Pour l’architecte bulgare Todor Boulev, l’héritage socialiste est partout autour de nous, et il représente beaucoup plus que ce qui a été construit le dernier quart de siècle. Il redoute le risque que cet héritage soit délaissé et finalement détruit.
« Là où il y a manipulation idéologique, le risque est particulièrement grand. Certaines constructions et certains monuments sont considérés comme symbolisant la période 1944-1989, or ce n’est pas toujours le cas. Par exemple, le monument « Bulgarie : 1300 ans » est sur un sujet très vaste et n’est pas lié à l’idéologie communiste. Il en est de même avec le monument « Assemblée pour la paix » et celui qui est consacré à l’Epopée de Stara Zagora. La situation avec certains bâtiments et monuments consacrés au Parti communiste bulgare est encore plus grave. Le mausolée de Georges Dimitrov était détruit d’une manière barbare. Le monument sur le mont Bouzloudja a été laissé à l’abandon et il ressemble à une ruine. Je pense que ces œuvres monumentales doivent être considérées dans le contexte de leur époque, avec ses valeurs historiques et esthétiques. D’autant plus qu’elles ont été réalisée par des artistes de renom ».

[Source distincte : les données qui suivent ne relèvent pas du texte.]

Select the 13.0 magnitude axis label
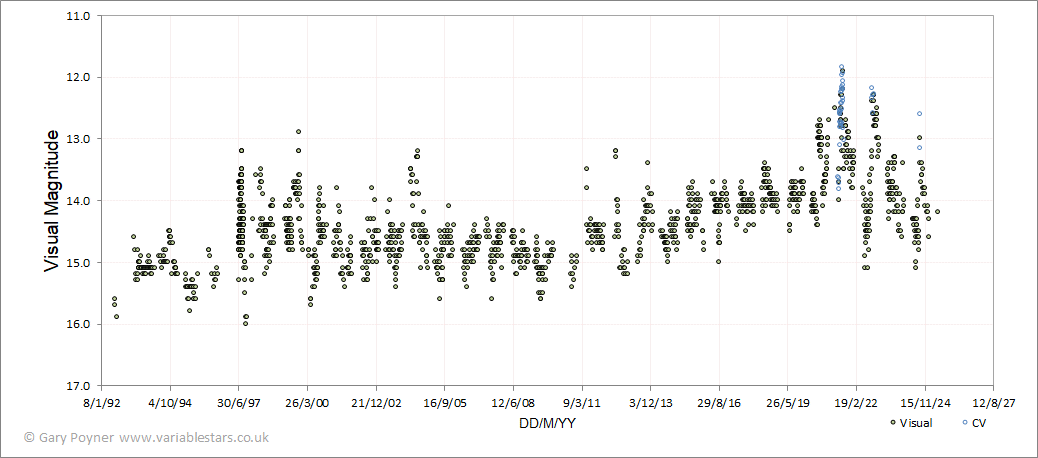The image size is (1038, 458). 79,139
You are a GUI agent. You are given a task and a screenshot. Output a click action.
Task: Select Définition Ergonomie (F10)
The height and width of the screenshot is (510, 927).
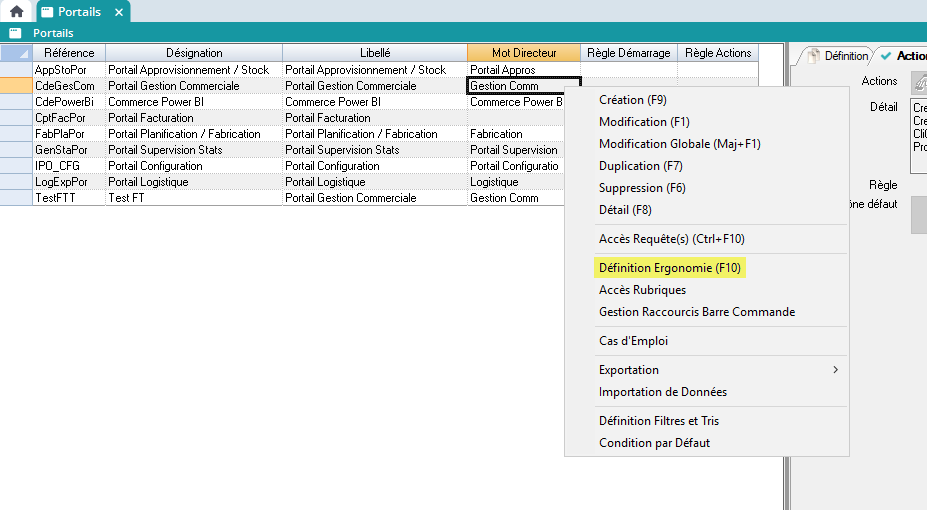(x=669, y=268)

La conservation de ces monuments relève des responsabilités de l’Etat, or il ne peut pas les protéger des initiatives de citoyens, comme celle des artistes de rue qui repeignent régulièrement le monument aux soldats de l’Armée soviétique. Nous avons demandé à Jörg Haspel, ce qu’il pense de ces actions, s’agit-il d’un acte de liberté ou d’une profanation ?

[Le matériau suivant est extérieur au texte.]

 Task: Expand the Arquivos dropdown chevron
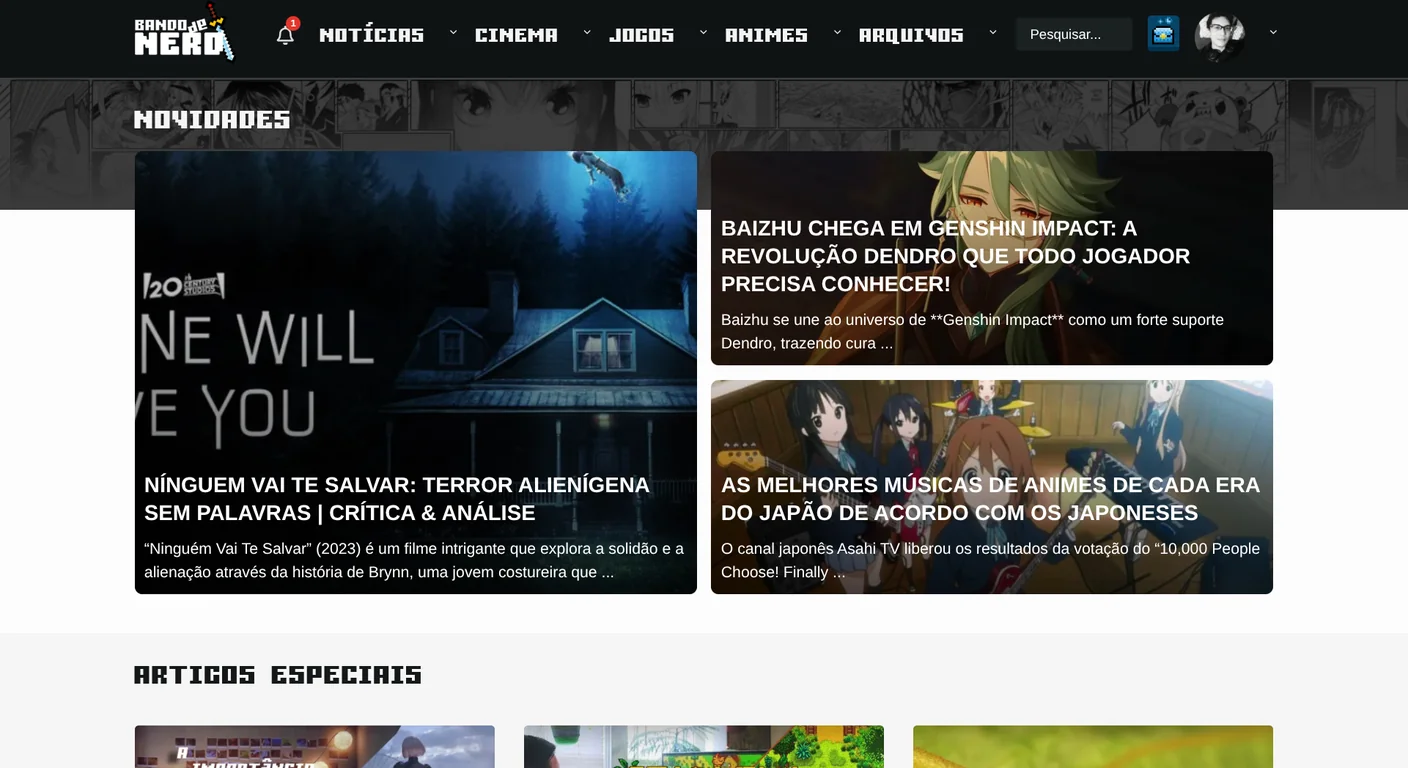click(x=993, y=32)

« Cela dépend du moment historique. Les premiers mois après la chute du Mur de Berlin, les gens se sont spontanément précipités pour détruire des monuments, mais à cette époque il s’agissait d’une manifestation de leur liberté retrouvée. Or, plus tard, nous avons réalisé que la destruction de tout le mur de Berlin signifierait la destruction de la mémoire. Pour les chercheurs, comme pour tout le monde, il est plus pertinent de pouvoir approcher physiquement ces objets et sites, plutôt que de se contenter des lectures sur eux. C’est la raison de conserver ces témoignages du socialisme : pour pouvoir les étudier, pour garder la mémoire, pour comprendre mieux ce qui s’est passé ».

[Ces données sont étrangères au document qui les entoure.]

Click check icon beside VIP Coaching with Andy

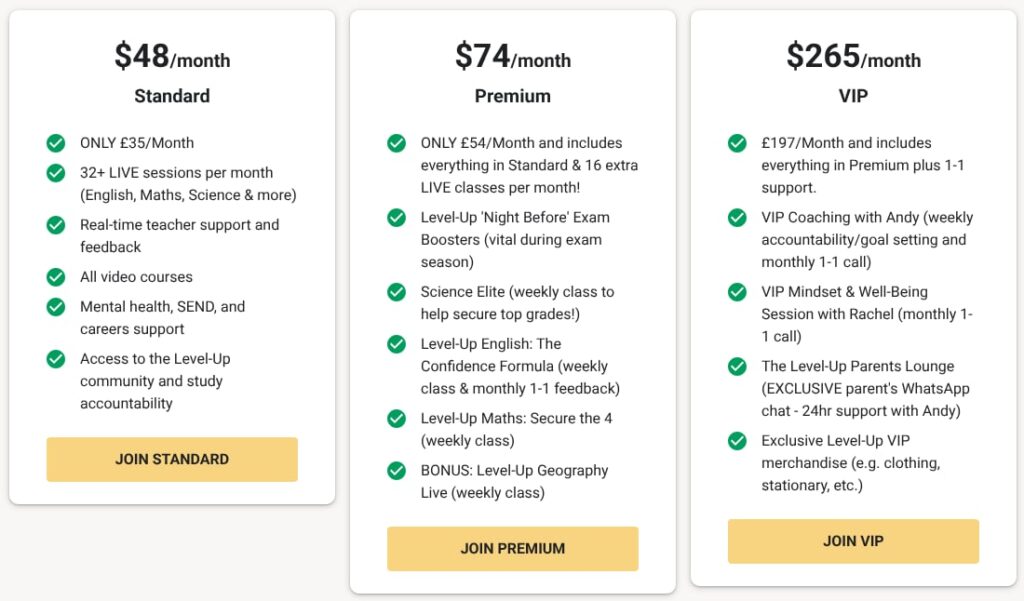pyautogui.click(x=737, y=217)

Les monuments du socialisme doivent rester là où ils ont été construits, car ils sont liés à l’histoire de l’endroit où ils ont été érigés, pense le professeur allemand. En revanche, on peut s’exprimer sur eux, y compris en les repeignant.
« C’est une manière de rajeunir ces monuments. Lorsque le Mur de Berlin était détruit, certains ont pris des débris pour les garder à la maison et cela dit quelque chose sur leur rapport à ce monument. Le Mur de Berlin était aussi peint par de nombreux artistes et aujourd’hui il s’est transformé en une sorte de galerie de peinture. Cela veut dire que d’une part nous avons conservé ce monument historique et d’autre part, nous lui avons réinjecté un nouveau sens. Ces actions sont une sorte de critique et nous devons reconnaitre leur importance ».
Pour Jörg Haspel, si on ne peut choisir son pays d’origine, on peut en revanche réfléchir sur son destin et faire sa propre opinion. Pour cela, il faut garder ces reliques du passé, afin que nous puissions comprendre comment l’histoire a été manipulée et transformée en instrument au service des régimes totalitaires.